Provided data:
^^^^^^^^
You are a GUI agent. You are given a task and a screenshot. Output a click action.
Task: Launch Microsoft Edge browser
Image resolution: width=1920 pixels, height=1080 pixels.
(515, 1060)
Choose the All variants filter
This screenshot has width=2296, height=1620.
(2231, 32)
^^^^^^^^
Prompt: Copy out exactly the lines that run from the one holding "Image resolution: width=1920" through the end of the data above.

Output below:
Image resolution: width=1920 pixels, height=1080 pixels.
(515, 1060)
Choose the All variants filter
This screenshot has width=2296, height=1620.
(2231, 32)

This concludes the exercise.